La Suisse n’a pas été épargnée, malgré le vote de 1866. En 1893, le peuple et les cantons, qui s’exprimaient alors sur la toute première initiative populaire qui leur était soumise, ont ainsi accepté d’interdire l’abattage rituel des animaux. 

«Il n’y a pas d’ambigüité sur l’antisémitisme de cette interdiction, dit Johanne Gurfinkiel. L’idée était de rappeler qu’on avait accordé aux Juifs le droit d’établissement, mais qu’il n’était pas question d’accepter leurs rituels et leurs pratiques. On accorde alors à cette minorité des droits civiques et politiques, mais ceux-ci doivent être limités, afin de ne pas donner aux Juifs le sentiment qu’ils sont finalement bienvenus.» 

«Le paradoxe, c’est qu’au moment où les Juifs sont émancipés après des siècles de présence en Europe, il apparaît de nouvelles formes d’exclusion, explique Jacques Ehrenfreund. L’antijudaïsme traditionnel, plutôt religieux, fait place à l’antisémitisme, terme apparu en 1879. L’antisémitisme est plus politique et il est justement lié au fait que les Juifs sont devenus des citoyens égaux.» 

«C’est une histoire complexe, car moins de 80 ans après leur émancipation, les Juifs d’Europe seront l’objet d’un génocide sans précédent, poursuit le professeur. Pour l’historien, c’est un vrai défi de mettre ensemble ces deux éléments tellement opposés et paradoxaux.» 

Surveillance constante 

Pour la CICAD, en Suisse comme ailleurs, les dérapages antisémites sont toujours possibles en politique. «Selon la situation, on a souvent le réflexe de rappeler aux Juifs qu’ils sont des invités, déplore son secrétaire général. Cela avait été un traumatisme très mal vécu lors de l’affaire des fonds en déshérence, dans les années 1990. Cela avait entraîné une phase d’antisémitisme tout à fait ouverte, sans contraintes et sans barrières.»

Contenu externe

«Quant à la démocratie directe, elle peut naturellement aussi conduire à des dérapages, poursuit-il. Par exemple, l’abattage rituel est une sorte de sujet récurrent qui a failli revenir sur le tapis. Il y a quelques années, la remise en cause de la circoncision aurait aussi pu déboucher sur un vote. La démocratie directe est un atout et une force de la Suisse, d’autant qu’elle est soutenue par des forces démocratiques qui sont mobilisées.

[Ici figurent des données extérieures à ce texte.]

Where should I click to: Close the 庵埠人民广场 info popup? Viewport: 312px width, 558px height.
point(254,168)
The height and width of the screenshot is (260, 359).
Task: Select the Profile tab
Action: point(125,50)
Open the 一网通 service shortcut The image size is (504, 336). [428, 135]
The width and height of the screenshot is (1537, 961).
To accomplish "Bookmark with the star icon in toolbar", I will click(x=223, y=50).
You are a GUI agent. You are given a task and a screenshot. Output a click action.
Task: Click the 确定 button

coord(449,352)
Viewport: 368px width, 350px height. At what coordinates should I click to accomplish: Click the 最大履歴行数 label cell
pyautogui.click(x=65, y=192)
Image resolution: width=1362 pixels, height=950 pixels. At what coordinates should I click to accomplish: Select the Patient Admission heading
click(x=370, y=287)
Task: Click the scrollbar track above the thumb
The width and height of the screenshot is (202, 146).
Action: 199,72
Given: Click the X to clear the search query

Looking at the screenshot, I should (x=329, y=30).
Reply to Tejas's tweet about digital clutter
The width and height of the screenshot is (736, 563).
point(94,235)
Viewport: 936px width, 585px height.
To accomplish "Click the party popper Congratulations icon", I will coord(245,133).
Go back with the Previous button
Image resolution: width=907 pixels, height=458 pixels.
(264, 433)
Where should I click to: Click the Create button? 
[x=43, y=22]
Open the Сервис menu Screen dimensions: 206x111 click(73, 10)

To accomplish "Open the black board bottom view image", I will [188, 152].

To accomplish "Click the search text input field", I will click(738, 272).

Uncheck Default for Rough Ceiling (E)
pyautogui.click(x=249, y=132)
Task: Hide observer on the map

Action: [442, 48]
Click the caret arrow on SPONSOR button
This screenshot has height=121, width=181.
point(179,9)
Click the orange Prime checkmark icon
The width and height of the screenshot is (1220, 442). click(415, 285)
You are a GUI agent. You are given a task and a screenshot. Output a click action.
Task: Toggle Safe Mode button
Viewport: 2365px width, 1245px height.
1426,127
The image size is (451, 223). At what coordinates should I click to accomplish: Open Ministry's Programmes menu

Mais elle peut aussi être une arme à double tranchant lorsqu’elle est aux mains d’extrémistes.»

Endingen et Lengnau 

Du 18e siècle à 1866, ces deux communes argoviennes furent les seules où les Juifs avaient le droit de s’établir durablement. 

Sous la République helvétique (1798-1803), des réformateurs essayèrent de promouvoir la liberté d’établissement des Juifs. Dénonçant l’influence de la France, les opposants à la République helvétique se focalisèrent sur cette question, avec pour résultat la mise à sac des deux villages en 1802. L’Histoire se souvient de cet épisode sous le nom de Guerre des Pruneaux (Zwetschgenkrieg). 

En 1862, le parlement du canton d’Argovie adopta une loi sur l’émancipation des Juifs. Mais les opposants lancèrent avec succès une initiative pour révoquer le parlement. Résultat, un nouveau parlement cantonal fut élu, qui révoqua la loi. 

Avec la liberté d’établissement accordée au niveau fédéral en 1866, les Juifs quittèrent progressivement les deux villages pour s’installer ailleurs en Suisse. Mais en raison de cette longue présence, de nombreux Juifs suisses sont originaires de ces deux villages. C’est notamment le cas de l’ancienne présidente de la Confédération Ruth Dreifuss (Endingen). 

Selon les dernières donnéesLien externe de l’Office fédéral de la statistique, les communautés juives représentent 0,3% de la population suisse.